WHAT YOU WILL DO:
Print the data below exactly, but only the lines from the one containing "Reply to the" down to the one containing "You are a computer-use agent. This", inclusive.

____ PROVIDED DATA

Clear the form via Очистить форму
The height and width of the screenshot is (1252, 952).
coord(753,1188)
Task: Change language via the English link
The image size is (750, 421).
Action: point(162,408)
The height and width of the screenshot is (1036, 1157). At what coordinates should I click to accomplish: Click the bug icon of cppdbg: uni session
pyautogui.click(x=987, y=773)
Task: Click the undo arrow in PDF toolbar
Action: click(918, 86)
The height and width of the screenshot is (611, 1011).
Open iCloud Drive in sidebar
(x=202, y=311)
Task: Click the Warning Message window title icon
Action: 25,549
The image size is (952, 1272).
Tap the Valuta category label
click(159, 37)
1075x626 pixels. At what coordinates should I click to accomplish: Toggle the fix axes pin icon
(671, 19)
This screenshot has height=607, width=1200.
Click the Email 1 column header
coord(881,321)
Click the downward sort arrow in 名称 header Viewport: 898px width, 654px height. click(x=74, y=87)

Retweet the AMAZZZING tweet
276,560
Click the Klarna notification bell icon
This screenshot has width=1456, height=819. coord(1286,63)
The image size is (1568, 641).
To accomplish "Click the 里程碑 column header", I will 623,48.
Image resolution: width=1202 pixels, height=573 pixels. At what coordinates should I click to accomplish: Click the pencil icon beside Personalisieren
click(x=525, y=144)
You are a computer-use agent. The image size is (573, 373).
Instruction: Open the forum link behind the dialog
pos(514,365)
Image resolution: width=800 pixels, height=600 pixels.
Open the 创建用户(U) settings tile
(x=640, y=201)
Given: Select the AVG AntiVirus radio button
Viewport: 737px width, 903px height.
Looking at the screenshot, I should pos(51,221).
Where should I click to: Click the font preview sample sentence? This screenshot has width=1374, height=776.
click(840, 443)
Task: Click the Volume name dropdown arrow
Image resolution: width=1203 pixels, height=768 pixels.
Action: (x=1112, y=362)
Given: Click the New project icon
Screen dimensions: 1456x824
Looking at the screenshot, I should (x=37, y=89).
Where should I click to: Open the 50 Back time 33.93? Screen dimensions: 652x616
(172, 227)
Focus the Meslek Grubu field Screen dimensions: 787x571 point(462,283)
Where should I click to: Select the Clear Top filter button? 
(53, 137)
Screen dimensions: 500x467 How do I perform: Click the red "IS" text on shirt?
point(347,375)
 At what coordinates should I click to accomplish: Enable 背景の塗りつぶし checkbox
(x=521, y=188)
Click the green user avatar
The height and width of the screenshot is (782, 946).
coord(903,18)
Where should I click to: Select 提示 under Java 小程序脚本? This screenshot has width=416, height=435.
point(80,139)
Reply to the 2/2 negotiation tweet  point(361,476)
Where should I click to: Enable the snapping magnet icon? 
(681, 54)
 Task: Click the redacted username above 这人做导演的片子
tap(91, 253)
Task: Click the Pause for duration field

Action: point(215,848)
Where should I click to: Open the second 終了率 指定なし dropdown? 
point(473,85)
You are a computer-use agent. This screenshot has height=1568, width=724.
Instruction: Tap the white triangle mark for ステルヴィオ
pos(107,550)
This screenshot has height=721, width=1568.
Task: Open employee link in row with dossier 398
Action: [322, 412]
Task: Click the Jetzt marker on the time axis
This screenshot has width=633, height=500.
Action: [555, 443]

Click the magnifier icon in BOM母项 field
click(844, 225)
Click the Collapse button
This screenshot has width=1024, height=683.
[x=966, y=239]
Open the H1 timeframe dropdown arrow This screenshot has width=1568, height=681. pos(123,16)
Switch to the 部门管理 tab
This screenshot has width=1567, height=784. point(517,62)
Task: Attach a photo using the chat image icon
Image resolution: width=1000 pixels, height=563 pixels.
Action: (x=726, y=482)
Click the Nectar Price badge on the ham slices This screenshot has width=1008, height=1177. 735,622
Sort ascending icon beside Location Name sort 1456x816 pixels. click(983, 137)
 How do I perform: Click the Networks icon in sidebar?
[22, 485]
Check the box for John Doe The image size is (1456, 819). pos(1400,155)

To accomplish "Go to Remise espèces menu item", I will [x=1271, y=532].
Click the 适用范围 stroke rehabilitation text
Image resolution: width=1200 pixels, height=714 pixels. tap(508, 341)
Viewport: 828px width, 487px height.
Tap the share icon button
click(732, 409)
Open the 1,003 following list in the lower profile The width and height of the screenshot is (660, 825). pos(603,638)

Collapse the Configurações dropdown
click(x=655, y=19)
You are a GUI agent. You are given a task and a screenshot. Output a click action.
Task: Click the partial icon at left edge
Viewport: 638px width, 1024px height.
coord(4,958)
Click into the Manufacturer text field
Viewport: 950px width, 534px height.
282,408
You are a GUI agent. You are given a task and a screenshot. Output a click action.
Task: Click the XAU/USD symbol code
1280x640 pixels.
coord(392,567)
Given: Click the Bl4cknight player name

________

EXERCISE SOLUTION:
Reply to the 2/2 negotiation tweet  point(361,476)
Where should I click to: Enable the snapping magnet icon? 
(681, 54)
 Task: Click the redacted username above 这人做导演的片子
tap(91, 253)
Task: Click the Pause for duration field

Action: point(215,848)
Where should I click to: Open the second 終了率 指定なし dropdown? 
point(473,85)
You are a computer-use agent. This screenshot has height=1568, width=724.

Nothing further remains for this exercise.